▶ [Material shown]
________________________

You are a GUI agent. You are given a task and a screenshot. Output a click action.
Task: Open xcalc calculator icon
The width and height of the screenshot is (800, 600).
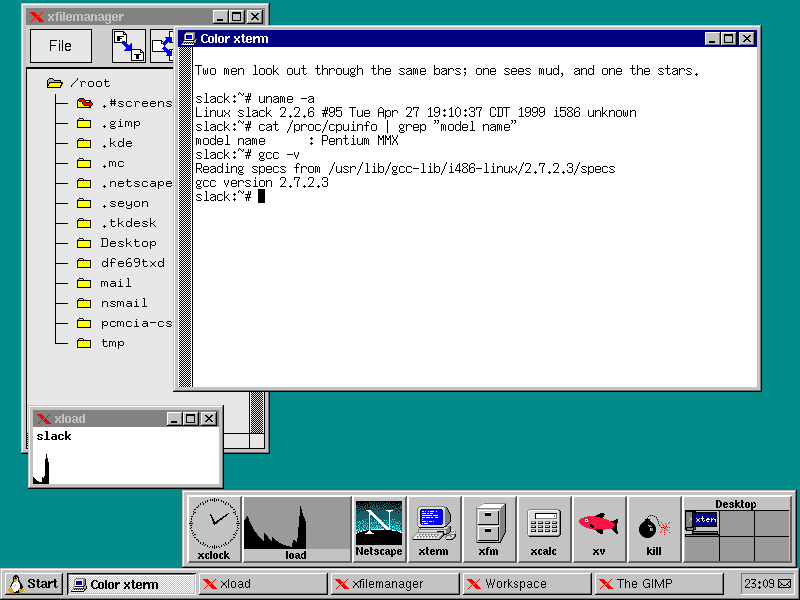coord(544,528)
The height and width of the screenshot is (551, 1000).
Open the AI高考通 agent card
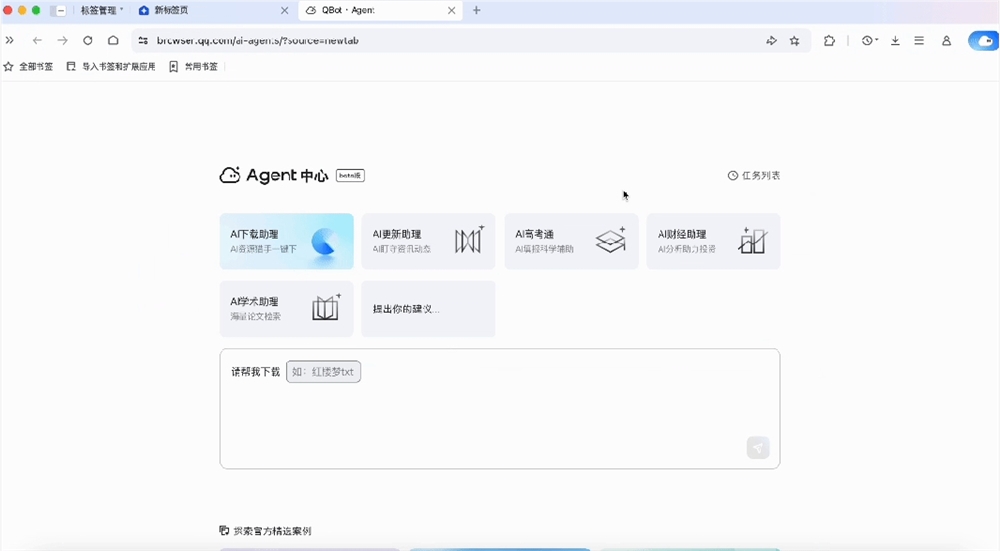tap(571, 241)
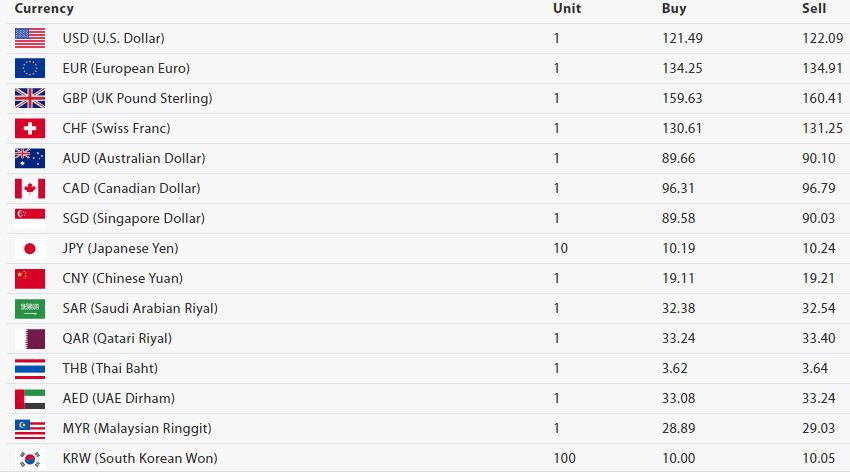Select the THB (Thai Baht) label
Viewport: 850px width, 472px height.
(110, 368)
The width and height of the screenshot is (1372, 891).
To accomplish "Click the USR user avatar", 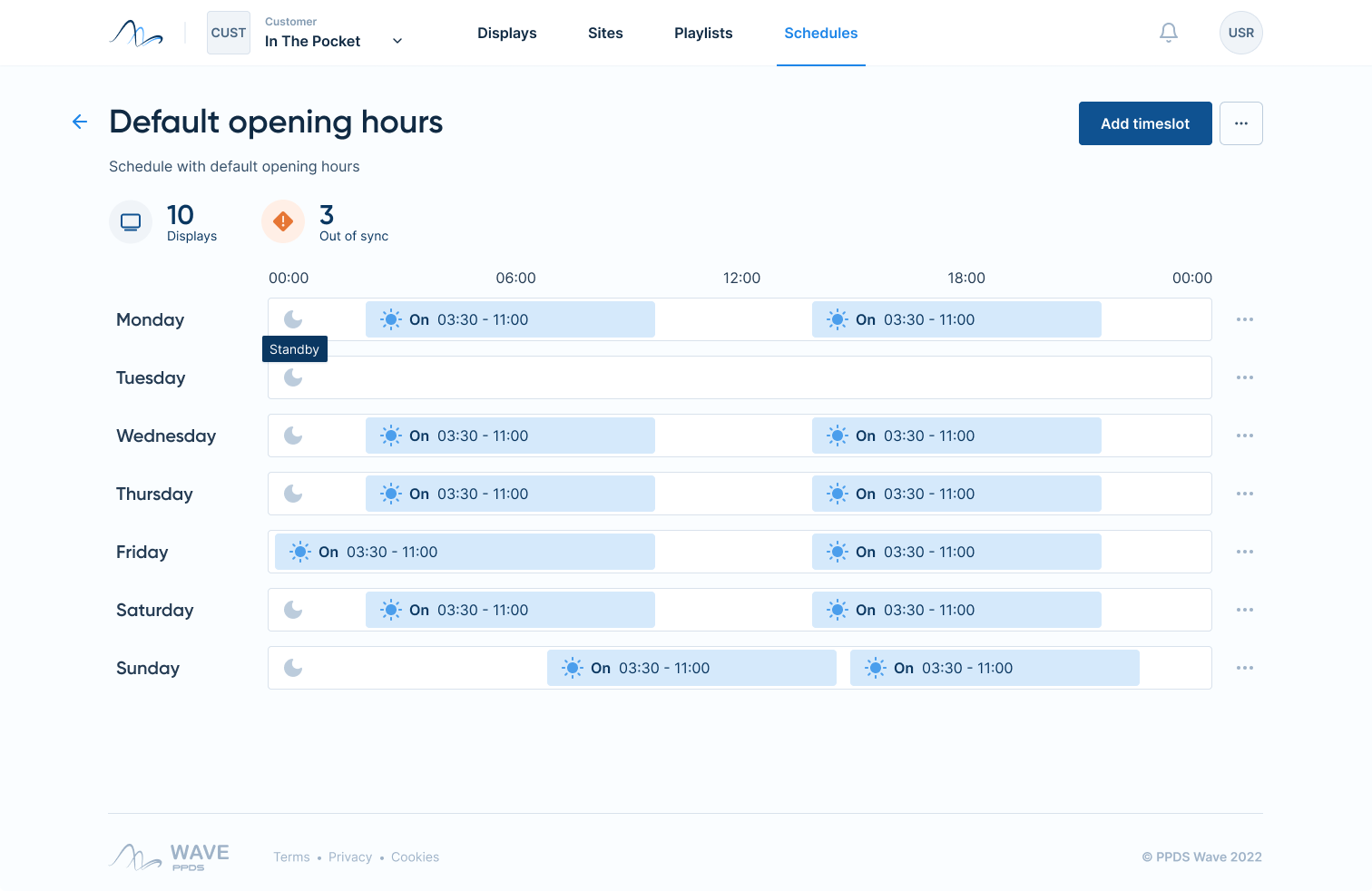I will [1240, 32].
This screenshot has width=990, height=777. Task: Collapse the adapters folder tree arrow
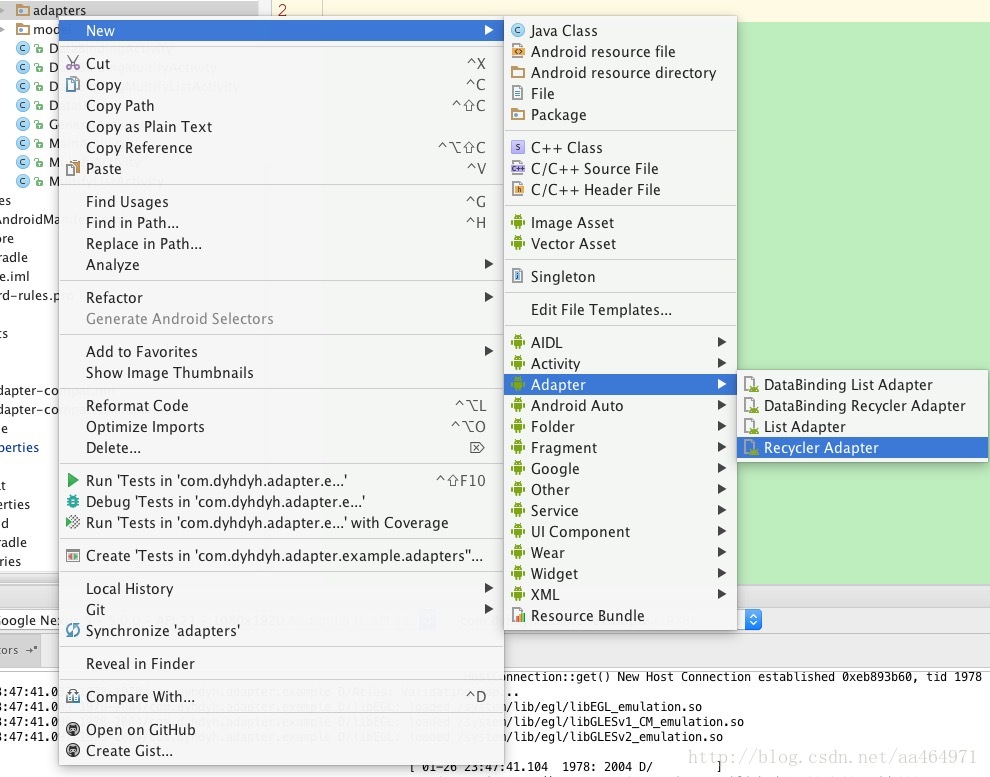point(5,10)
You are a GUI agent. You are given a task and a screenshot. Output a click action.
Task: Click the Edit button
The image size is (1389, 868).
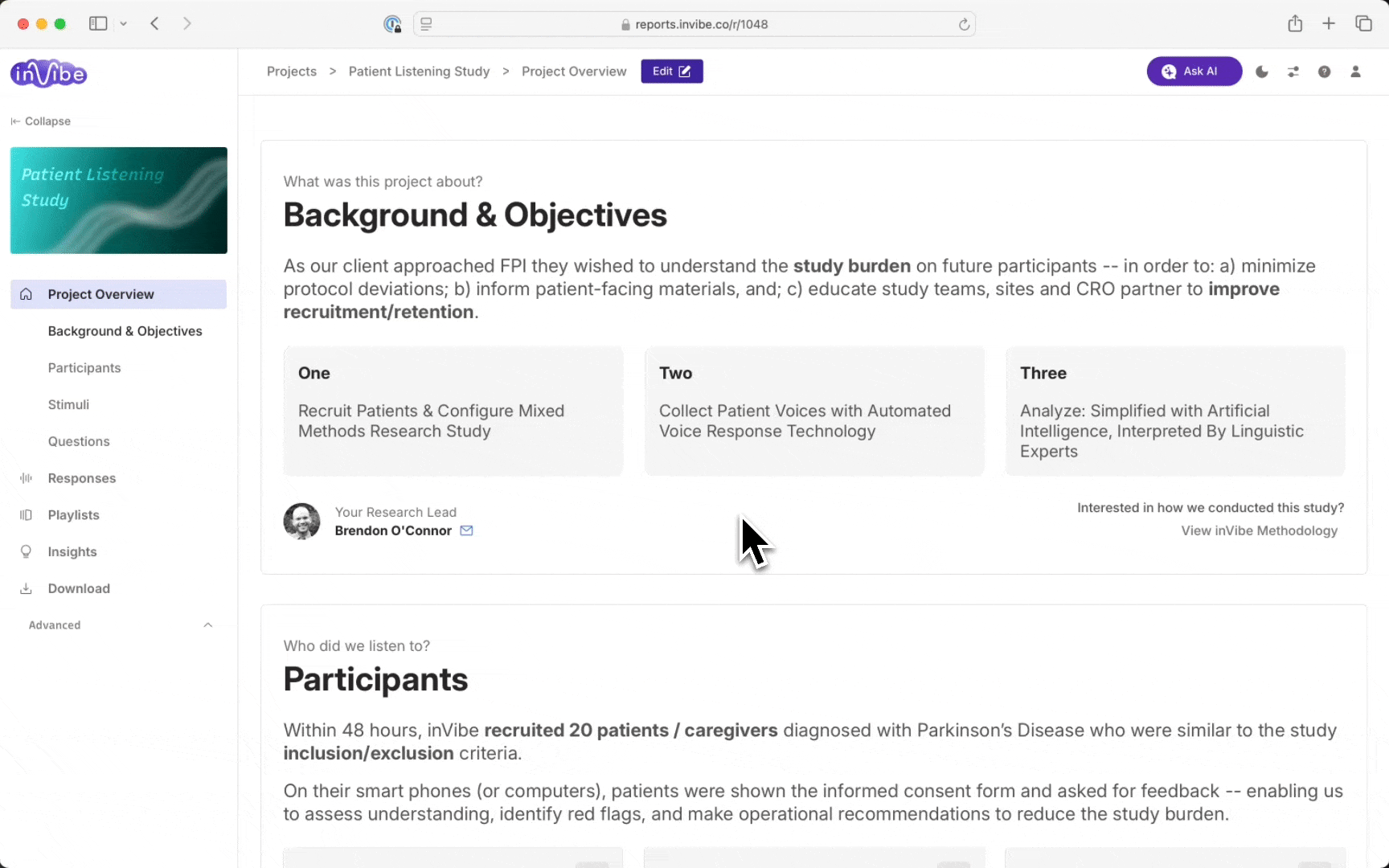click(671, 72)
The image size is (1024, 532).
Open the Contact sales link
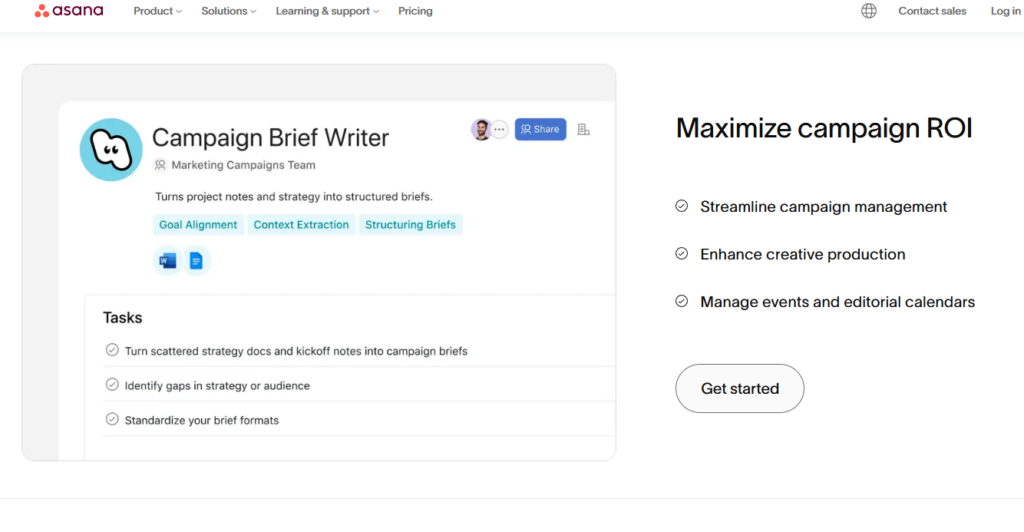[932, 11]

________________________

▶ [Your instructions]
Write out exactly the lines from the one containing "The image size is (1024, 532)." through the last line of the records above, both ends included, and leave out any pictures.

▶ [Response box]
The image size is (1024, 532).
Open the Contact sales link
[932, 11]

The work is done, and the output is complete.